Suda has been shaking things up at the National Gallery since she took over as leader in 2019, working “to better serve the communities for whom we exist”. Her background includes being the granddaughter of political refugees from former Czechoslovakia, growing up in Toronto’s David Crombie Park mixed-income housing community, and studying art history at Princeton University, where she was also a captain in women's rowing. She got her career start in the art world through an internship at the Met (Metropolitan Museum of Art) in New York City.
She shared a great anecdote about applying for the top job at the National Gallery. Suda, who has her PhD from the Institute of Fine Arts in NYC, was working at the Art Gallery of Ontario when she threw her name in there.
“I just figured there’s no way I’m going to get this job. The few people who had encouraged me to apply agreed with that. ‘You should do this. You’ll never get it, but you should do it’. I kind of took that to heart that I had nothing to lose.”

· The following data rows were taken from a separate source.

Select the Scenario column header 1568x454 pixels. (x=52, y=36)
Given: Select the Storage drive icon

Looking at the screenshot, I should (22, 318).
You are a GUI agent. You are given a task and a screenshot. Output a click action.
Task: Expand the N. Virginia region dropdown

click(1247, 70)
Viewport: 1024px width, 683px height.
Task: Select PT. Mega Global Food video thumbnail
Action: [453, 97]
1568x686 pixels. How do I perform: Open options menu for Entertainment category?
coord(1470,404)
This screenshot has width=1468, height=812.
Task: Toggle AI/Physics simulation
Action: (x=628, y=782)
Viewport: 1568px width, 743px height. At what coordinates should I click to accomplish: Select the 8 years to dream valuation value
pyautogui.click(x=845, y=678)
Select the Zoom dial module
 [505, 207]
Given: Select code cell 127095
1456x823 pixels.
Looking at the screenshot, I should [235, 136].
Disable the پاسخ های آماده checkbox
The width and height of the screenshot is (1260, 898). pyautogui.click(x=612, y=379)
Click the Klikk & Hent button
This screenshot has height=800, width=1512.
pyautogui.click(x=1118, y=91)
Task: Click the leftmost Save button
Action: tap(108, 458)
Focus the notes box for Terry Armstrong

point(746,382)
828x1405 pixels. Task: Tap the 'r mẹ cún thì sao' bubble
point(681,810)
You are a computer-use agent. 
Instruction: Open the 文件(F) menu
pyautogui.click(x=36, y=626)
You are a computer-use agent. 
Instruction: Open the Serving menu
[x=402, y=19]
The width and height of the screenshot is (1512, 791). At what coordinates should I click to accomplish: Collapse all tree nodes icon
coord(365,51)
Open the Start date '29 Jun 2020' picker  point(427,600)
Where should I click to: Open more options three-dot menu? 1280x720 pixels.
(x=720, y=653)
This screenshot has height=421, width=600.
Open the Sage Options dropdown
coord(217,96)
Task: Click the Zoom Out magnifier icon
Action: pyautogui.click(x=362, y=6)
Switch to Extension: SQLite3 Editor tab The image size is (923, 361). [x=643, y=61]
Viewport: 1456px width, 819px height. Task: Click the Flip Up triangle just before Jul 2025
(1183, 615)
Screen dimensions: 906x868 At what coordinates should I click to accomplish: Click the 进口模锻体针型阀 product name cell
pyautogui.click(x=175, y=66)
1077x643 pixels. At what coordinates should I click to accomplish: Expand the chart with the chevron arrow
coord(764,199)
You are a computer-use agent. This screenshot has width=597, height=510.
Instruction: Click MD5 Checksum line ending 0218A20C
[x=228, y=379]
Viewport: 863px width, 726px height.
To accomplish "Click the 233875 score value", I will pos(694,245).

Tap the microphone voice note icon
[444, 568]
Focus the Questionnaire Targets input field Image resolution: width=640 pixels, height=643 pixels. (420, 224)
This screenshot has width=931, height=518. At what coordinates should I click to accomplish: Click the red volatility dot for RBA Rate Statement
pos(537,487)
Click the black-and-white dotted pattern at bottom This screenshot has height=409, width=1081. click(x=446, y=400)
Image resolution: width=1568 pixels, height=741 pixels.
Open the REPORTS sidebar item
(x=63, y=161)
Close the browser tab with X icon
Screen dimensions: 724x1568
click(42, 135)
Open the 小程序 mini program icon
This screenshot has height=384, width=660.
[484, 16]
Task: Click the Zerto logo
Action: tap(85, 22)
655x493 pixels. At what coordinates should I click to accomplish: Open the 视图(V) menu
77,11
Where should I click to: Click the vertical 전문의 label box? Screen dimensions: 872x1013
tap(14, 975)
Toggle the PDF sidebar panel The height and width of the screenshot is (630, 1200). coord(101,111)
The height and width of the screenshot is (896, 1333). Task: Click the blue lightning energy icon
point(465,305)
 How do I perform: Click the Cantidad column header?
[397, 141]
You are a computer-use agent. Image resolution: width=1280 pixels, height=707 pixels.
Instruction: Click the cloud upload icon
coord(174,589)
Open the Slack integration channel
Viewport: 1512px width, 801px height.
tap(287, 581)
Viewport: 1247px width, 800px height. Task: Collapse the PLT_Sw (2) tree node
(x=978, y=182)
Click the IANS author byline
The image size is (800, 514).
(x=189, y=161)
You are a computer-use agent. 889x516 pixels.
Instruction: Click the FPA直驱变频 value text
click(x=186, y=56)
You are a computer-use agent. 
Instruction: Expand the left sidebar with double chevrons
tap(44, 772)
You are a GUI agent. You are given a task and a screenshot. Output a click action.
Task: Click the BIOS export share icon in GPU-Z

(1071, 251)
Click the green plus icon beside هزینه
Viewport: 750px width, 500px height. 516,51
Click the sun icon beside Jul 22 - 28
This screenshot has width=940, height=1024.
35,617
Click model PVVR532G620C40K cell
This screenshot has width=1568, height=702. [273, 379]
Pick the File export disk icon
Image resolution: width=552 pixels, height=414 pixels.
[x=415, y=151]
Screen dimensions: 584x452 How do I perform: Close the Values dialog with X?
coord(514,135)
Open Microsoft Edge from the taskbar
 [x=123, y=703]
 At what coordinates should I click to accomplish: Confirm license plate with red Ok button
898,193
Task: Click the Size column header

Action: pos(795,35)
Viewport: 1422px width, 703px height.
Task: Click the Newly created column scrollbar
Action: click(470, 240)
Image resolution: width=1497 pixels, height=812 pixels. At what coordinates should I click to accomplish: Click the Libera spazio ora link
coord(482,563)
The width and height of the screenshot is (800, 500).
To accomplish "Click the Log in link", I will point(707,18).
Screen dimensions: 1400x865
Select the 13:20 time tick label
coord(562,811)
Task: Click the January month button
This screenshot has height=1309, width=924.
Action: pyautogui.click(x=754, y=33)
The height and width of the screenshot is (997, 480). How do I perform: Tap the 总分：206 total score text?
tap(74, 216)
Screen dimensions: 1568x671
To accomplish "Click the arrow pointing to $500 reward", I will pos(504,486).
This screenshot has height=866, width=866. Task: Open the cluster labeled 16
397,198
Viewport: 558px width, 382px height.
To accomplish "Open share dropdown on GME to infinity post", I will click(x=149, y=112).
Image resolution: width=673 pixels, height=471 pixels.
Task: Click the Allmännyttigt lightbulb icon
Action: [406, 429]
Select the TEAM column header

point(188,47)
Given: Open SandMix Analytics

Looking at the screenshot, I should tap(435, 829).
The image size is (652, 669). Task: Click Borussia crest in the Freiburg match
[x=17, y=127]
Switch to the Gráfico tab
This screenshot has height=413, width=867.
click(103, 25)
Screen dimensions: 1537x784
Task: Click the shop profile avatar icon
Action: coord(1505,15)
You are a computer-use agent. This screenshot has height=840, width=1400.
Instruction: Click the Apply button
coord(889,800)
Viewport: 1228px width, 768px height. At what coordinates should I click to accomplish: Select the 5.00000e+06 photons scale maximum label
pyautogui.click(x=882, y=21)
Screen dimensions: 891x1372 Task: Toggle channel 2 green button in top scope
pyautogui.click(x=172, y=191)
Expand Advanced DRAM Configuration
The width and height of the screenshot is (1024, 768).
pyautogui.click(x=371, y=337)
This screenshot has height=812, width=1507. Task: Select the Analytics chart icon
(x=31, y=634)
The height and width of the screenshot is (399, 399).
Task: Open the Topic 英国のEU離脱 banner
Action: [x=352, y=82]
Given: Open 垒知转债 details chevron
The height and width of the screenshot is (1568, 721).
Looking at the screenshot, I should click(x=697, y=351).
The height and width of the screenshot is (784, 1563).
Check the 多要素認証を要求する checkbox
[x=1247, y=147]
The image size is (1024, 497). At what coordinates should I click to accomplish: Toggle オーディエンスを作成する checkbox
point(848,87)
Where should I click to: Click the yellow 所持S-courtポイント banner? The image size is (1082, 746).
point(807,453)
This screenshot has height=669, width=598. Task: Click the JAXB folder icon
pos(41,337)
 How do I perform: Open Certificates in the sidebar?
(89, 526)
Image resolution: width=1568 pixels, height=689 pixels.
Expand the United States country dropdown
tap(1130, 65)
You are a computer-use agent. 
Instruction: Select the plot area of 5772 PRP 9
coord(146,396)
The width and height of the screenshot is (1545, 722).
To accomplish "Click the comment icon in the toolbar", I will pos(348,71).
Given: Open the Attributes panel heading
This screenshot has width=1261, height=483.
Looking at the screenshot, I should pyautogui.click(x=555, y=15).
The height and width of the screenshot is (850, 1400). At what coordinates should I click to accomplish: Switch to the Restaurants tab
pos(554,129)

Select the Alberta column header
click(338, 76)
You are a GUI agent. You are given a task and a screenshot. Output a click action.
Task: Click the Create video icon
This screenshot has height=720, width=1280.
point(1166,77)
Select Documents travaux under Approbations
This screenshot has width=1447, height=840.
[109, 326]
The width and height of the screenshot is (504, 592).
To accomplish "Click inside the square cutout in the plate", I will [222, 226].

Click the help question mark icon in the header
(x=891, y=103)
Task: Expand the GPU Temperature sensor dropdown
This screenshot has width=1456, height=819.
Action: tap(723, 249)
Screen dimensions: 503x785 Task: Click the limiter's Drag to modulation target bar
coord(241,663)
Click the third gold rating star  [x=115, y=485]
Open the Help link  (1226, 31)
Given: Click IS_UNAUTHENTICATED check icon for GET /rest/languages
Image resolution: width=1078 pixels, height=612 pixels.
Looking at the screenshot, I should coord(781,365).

Suda said she went into her interview as her “authentic self” (the glass of wine she had beforehand to calm her nerves probably helped, too). “I sat down and I really spoke from the heart. I talked, honestly, about how I perceived the institution and what it meant to me. At that time, it wasn’t much. Yes, I respected and revered it, but it wasn’t part of my story yet and I wanted it to be part of many other people’s stories.”
Suda said she left the interview focusing on the bright side: at least her wardrobe had gained a new business suit from the experience.
No suspense here: she got the job, but not before first going through extensive reference checks often done with candidates, as well as extreme psychometric testing “where I learned I would also do well in the navy,” Suda told her amused audience.
Khan, who writes regularly in the Globe and Mail on the status of Muslim women in Canada, was born in India but grew up in Montreal. She spoke about her love for chemistry, math and physics in high school.
Khan got her Masters and PhD in physics at Harvard University on full scholarship and, as it turned out, also convinced her female colleagues to take up Canada’s favourite sport. “A teatotalling Canuck from Montreal started intramural hockey at Harvard,” she said with a smile.
Khan referenced two terrorism attacks in Montreal that have stayed with her always. The first was the FLQ Crisis in the fall of 1970, which took place when she was about eight years old. The second incident happened Dec. 6, 1989. That’s when an armed man entered an engineering classroom at the École Polytechnique, deliberately separated the male from the female students, asked the men to leave, and then opened fire on the women. He blamed women and feminism for ruining his life, believing female engineers had taken up space that rightfully belonged to him.
“For me, that was a transformative moment. I will fight for the dignity for each and every woman in this country, no matter who she is, no matter what she studies, no matter what her background. That will be my fight. That will be the hill I die on.”